L’élaboration d’un centre d’art contemporain est un défi qui demande du temps. De nombreuses questions se posent : comment affirmer l’identité de ce nouveau centre d’art contemporain auprès des professionnels et des amateurs ? Comment s’inscrire dans la ville et créer une proximité avec les habitants ? La municipalité va-t-elle s’engager pour développer son potentiel culturel ? Quelle programmation artistique présenter ? Comment proposer dans cet espace un ensemble d’expériences : lieu de création, d’expérimentation et de production pour les artistes ; lieu de discussion et de réflexion lors de rencontres et de débats ; lieu de médiation pour les publics ? Comment rendre compatible un travail de proximité sur le territoire et une visibilité extra-territoriale ?

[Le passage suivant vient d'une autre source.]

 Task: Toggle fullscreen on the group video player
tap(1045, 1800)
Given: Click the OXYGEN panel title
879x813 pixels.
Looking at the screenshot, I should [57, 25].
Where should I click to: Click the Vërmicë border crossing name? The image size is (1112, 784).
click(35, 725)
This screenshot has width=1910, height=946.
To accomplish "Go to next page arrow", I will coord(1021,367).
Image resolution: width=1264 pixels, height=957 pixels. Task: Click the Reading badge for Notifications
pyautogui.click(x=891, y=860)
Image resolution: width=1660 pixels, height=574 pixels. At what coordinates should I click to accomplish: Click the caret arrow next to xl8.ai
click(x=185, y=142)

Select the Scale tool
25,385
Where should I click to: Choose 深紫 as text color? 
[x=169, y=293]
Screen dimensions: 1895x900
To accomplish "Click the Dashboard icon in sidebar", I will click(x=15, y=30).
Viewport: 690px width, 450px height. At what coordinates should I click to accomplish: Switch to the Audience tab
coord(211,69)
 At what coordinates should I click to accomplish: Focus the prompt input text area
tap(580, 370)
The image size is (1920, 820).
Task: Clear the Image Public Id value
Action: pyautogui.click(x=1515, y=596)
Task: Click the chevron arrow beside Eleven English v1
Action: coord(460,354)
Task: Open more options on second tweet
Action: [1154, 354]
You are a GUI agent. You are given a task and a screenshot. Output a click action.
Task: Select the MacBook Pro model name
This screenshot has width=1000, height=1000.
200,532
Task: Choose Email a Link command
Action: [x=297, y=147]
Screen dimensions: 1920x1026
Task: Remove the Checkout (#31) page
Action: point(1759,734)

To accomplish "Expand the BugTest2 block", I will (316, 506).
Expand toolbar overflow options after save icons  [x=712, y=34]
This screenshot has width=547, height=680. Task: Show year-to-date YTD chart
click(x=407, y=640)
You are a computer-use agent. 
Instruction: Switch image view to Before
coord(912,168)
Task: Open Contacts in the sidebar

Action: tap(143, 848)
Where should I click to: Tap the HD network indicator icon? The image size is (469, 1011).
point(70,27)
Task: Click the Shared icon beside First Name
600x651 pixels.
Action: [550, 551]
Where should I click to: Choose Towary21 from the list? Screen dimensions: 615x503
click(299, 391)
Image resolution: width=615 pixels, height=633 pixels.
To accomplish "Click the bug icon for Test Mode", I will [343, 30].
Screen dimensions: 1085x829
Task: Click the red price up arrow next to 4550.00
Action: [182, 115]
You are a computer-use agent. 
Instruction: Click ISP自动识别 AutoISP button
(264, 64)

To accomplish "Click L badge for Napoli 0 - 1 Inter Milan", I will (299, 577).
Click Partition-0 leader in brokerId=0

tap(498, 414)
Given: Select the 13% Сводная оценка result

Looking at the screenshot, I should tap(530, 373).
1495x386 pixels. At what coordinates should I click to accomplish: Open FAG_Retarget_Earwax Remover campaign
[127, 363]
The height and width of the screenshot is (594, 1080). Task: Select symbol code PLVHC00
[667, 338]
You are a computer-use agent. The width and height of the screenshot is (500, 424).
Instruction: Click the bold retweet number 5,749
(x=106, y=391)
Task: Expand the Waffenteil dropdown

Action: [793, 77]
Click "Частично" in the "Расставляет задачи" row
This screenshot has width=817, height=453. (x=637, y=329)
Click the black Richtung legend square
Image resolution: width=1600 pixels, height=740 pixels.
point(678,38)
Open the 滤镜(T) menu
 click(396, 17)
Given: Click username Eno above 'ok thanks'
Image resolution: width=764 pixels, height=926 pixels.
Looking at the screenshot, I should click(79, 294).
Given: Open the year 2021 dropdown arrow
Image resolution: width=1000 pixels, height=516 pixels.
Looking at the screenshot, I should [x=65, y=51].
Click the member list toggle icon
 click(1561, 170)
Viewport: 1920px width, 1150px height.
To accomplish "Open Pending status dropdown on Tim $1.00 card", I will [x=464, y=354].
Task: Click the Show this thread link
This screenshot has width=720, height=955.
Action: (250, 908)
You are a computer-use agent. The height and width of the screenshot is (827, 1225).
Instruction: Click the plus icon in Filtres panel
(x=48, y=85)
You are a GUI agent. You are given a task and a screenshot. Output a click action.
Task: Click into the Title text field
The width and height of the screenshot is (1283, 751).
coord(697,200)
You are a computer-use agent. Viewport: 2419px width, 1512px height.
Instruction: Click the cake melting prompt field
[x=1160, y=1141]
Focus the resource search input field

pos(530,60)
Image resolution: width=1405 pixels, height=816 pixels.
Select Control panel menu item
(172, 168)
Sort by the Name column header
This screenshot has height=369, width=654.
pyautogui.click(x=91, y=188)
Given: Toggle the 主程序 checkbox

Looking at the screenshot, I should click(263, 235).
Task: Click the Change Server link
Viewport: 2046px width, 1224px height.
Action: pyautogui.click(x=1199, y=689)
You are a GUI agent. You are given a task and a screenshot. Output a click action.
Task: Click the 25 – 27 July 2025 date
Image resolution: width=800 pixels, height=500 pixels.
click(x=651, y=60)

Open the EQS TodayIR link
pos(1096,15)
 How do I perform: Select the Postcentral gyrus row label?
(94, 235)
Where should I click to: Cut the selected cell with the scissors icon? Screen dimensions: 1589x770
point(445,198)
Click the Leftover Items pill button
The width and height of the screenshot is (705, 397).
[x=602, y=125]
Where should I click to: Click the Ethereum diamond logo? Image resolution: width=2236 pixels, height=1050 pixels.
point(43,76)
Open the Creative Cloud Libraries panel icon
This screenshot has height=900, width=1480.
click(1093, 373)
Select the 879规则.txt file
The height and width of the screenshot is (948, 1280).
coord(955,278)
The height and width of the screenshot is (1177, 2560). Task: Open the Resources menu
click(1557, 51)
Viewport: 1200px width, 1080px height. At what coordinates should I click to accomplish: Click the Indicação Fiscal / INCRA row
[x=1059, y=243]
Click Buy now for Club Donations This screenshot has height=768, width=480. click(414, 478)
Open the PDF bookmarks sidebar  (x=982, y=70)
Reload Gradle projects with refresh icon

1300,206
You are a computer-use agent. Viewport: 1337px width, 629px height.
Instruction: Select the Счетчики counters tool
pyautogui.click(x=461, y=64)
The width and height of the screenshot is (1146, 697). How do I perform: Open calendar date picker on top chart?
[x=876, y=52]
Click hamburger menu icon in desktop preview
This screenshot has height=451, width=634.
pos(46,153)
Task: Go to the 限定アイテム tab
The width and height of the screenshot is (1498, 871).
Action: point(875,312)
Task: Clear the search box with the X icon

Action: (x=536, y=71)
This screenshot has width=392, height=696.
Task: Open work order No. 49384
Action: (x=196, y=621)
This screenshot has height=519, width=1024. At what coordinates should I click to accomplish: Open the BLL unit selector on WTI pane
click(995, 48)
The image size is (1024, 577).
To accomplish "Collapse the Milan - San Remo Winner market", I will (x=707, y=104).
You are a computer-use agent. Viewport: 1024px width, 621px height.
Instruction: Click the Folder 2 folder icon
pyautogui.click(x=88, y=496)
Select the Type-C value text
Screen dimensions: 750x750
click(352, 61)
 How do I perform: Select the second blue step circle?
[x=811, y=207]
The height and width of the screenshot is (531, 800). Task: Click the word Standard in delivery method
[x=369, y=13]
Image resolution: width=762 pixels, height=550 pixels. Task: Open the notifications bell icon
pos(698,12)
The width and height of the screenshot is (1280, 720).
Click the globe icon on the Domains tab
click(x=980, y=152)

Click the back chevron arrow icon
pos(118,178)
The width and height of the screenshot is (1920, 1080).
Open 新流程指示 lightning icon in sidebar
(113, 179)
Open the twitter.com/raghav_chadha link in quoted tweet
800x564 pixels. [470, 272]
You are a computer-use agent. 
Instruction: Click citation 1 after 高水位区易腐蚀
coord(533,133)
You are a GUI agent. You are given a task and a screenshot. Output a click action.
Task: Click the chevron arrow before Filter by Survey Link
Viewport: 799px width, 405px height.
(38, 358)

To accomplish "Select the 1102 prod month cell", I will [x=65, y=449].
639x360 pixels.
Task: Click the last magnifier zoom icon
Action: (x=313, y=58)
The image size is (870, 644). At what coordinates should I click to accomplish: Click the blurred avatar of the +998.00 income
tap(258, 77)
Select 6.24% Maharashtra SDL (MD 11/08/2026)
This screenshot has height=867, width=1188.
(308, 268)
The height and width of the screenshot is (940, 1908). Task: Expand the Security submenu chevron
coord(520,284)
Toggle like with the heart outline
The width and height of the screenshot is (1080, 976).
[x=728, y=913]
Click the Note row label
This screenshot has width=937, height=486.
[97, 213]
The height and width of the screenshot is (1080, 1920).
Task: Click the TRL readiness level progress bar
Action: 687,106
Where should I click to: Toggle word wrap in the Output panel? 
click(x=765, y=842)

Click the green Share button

Madeleine Mathé nous fait partager son expérience.

Quel a été votre parcours avant la direction du CACC ? J’ai fait des études d’histoire de l’art et de médiation culturelle en France et à Montréal. J’ai obtenu un master 2 « L’art contemporain et son exposition » sous la direction de Serge Lemoine à la Sorbonne. Pendant mon Master, j’ai travaillé au musée d’art moderne de la ville de Paris. Ensuite, j’ai travaillé pendant 4 ans en tant que Chargée de projets (expositions et projets à destination des publics) au Cneai (Centre national édition art image) à Chatou (aujourd’hui à Pantin). Et je dirige le CACC de Clamart depuis janvier 2012.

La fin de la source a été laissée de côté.